■記憶はないが強い使命感で妹を守る『マクロスF』ブレラ・スターン

 最後は、2008年のアニメ『マクロスF』から。ヒロインの一人であるランカ・リーの兄・ブレラ・スターンを紹介する。

 ブレラ・スターンはマクロス・ギャラクシー船団所属アンタレス小隊の隊長で、身体の大部分をインプラント化したサイボーグの兵士である。しかし、そのインプラント化により記憶のほとんどを失い、妹であるランカのことも覚えていない。

 妹・ランカも同じく記憶を失っており、2人が唯一共通して覚えている「アイモ」という曲だけが、兄妹を繋ぐものとなっている。そして、記憶を失っているにもかかわらず、兄の本能なのか、強い使命感のもとランカを守り続ける姿が健気だった。

 TVアニメ版を再構築した劇場版2部作『劇場版 マクロスF 虚空歌姫~イツワリノウタヒメ~』『劇場版 マクロスF 恋離飛翼~サヨナラノツバサ~』では、アニメ版と少し設定が異なっている。

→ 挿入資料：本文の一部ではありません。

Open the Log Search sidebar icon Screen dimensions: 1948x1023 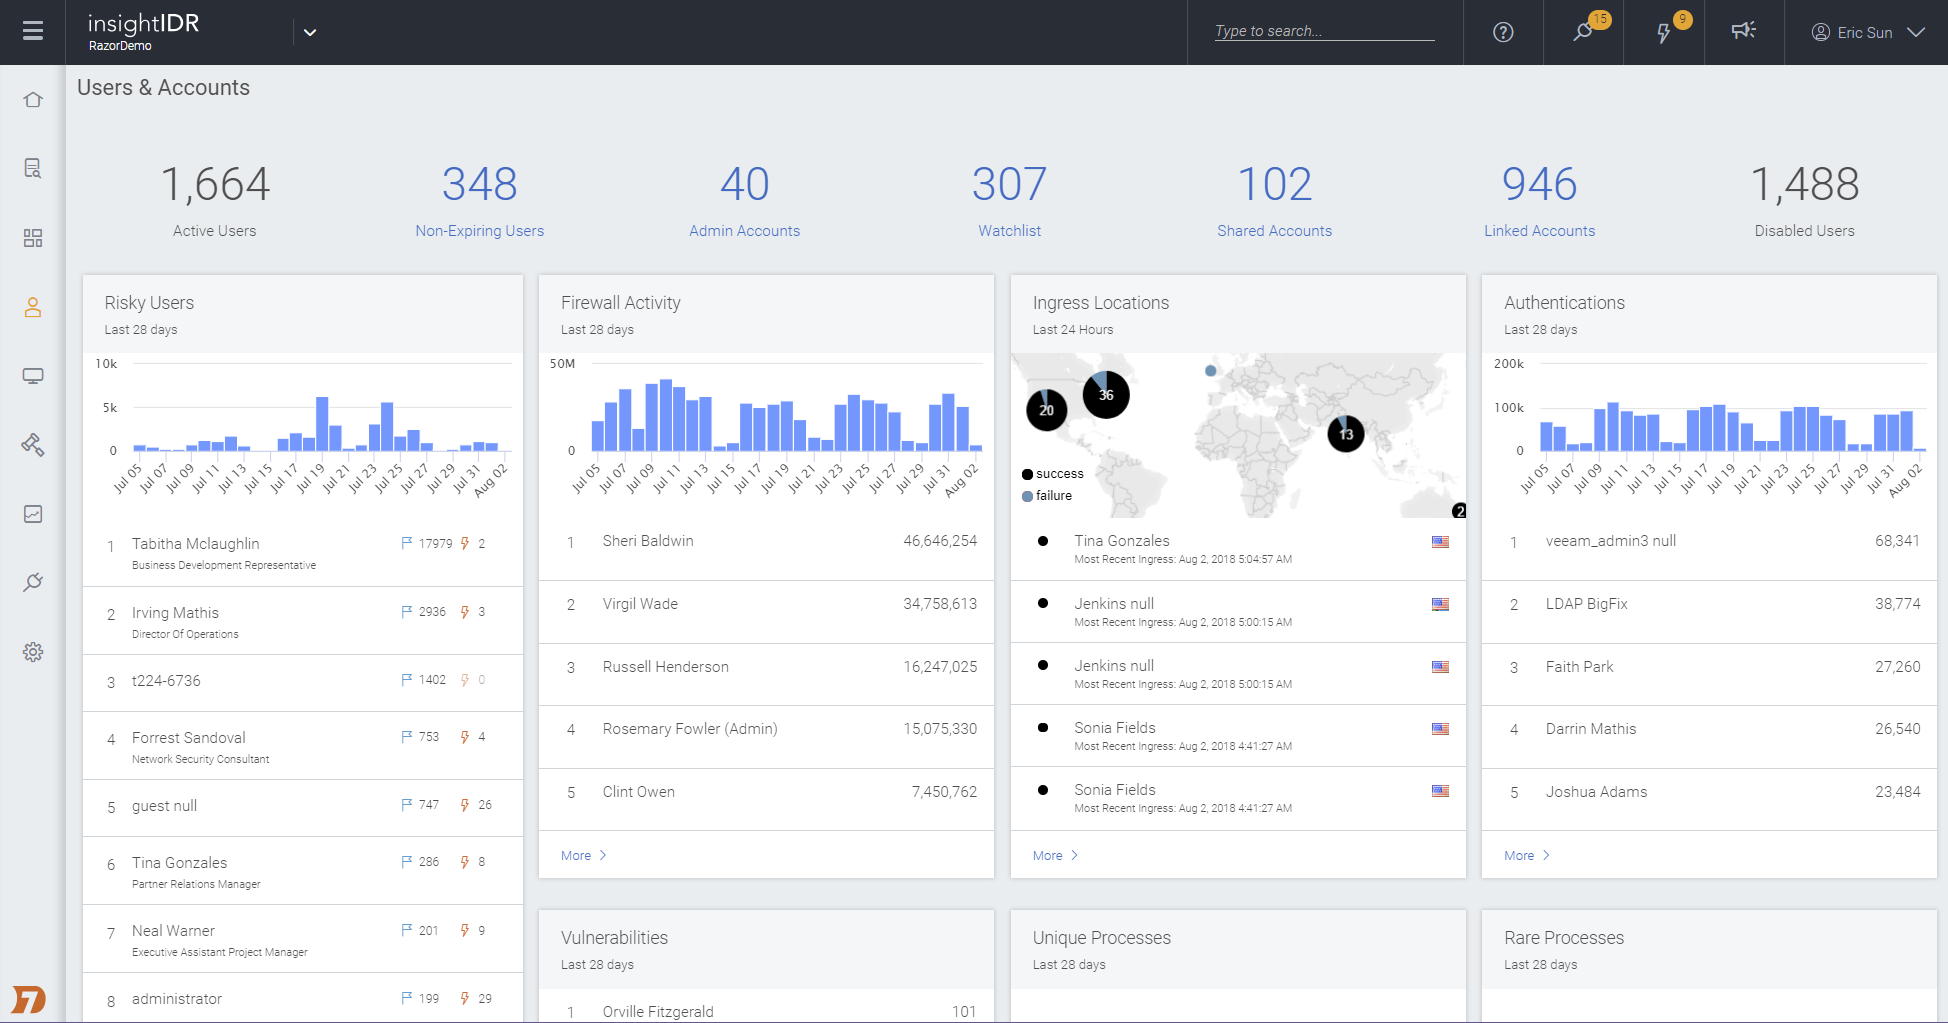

 劇場版のブレラは過去の記憶は残されていたものの、インプラントによるギャラクシーの支配が強く、自分の本当の心をなくしてしまっている。最終的にはギャラクシーの支配から抜け出し本当の心を取り戻すが、それまで犯してきた罪への償いとして敵本体のクイーン・フロンティアに特攻、作中の黒幕である電脳貴族もろとも爆死することで、妹・ランカ、そして人類を救った。

 アニメ版でブレラは死んでいないだけに、劇場版オリジナルの切ない兄の最期だった。

 

 今回は、漫画やアニメに登場した妹思いの泣かせる兄キャラを3人紹介してきた。いずれの兄も妹を強く思っているものの、妹本人に言葉では伝えることは少ない。

 しかし、その言葉足らずのぶんを、命がけで守るという態度で伝えるタイプの兄たちでもあった。その姿には男気やちょっとした切なさも感じ、私たち読者を一層泣かせるものとなっていた。